From what has been said of Mr. Windham's manner of speaking, as well as of his variously embellished mind, it will readily be supposed that in society he was destined to shine almost without a rival. His manners were the most polished, and noble, and courteous, without the least approach to pride, or affectation, or condescension; his spirits were, in advanced life, so gay, that he was always younger than the youngest of his company; his relish of conversation was such, that, after lingering to the latest moment, he joined whatever party a sultry evening (or morning, as it might chance to prove) tempted to haunt the streets before retiring to rest. How often have we accompanied him to the door of his own mansion, and then been at

tended by him to our own, while the streets rang with the peals of his hearty merriment, or echoed the accents of his refined and universal wit!
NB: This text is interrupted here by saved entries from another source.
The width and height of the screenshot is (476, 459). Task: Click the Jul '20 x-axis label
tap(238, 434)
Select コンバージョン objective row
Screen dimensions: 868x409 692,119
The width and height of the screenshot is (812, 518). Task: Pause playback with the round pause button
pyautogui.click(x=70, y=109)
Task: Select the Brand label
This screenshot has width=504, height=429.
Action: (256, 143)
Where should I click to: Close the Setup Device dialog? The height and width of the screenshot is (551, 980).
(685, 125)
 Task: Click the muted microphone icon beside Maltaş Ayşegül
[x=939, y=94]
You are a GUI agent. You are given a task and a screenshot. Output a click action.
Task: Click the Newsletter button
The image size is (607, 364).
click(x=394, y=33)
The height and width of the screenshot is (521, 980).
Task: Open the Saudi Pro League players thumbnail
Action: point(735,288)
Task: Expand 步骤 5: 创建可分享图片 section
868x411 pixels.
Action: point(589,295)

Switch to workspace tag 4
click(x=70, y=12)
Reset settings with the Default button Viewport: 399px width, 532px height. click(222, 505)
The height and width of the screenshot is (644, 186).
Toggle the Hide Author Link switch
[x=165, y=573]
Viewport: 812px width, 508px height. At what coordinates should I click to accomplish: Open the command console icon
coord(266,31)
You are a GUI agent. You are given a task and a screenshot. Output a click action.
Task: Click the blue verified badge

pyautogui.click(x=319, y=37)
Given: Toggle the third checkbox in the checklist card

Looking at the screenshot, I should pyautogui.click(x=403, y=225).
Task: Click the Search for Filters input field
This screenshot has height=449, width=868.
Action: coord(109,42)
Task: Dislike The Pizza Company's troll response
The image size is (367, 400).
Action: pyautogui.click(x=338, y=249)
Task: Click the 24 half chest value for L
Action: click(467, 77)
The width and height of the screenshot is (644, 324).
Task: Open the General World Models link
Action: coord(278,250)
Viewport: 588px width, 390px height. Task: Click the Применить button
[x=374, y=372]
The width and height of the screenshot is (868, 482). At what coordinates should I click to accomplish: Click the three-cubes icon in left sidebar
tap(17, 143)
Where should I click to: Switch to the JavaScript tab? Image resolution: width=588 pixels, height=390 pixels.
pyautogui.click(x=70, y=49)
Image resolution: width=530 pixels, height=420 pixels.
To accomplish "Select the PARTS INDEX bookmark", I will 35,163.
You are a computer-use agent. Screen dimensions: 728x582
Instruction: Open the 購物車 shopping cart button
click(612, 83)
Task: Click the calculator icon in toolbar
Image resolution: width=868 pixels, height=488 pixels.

But his conversation, or grave, or gay, or argumentative, or discursive, whether sifting a difficult subject, or painting an interesting character, or pursuing a merely playful fancy, or lively to very drollery, or pensive and pathetic, or losing itself in the clouds of metaphysics, or vexed with paradox, or plain and homely, and all but commonplace, was that which, to be understood, must have been listened to; and, while over the whole was flung a veil of unrent classical elegance, through no crevice, had there been any, would ever an unkind or ill-conditioned sentiment have found entrance!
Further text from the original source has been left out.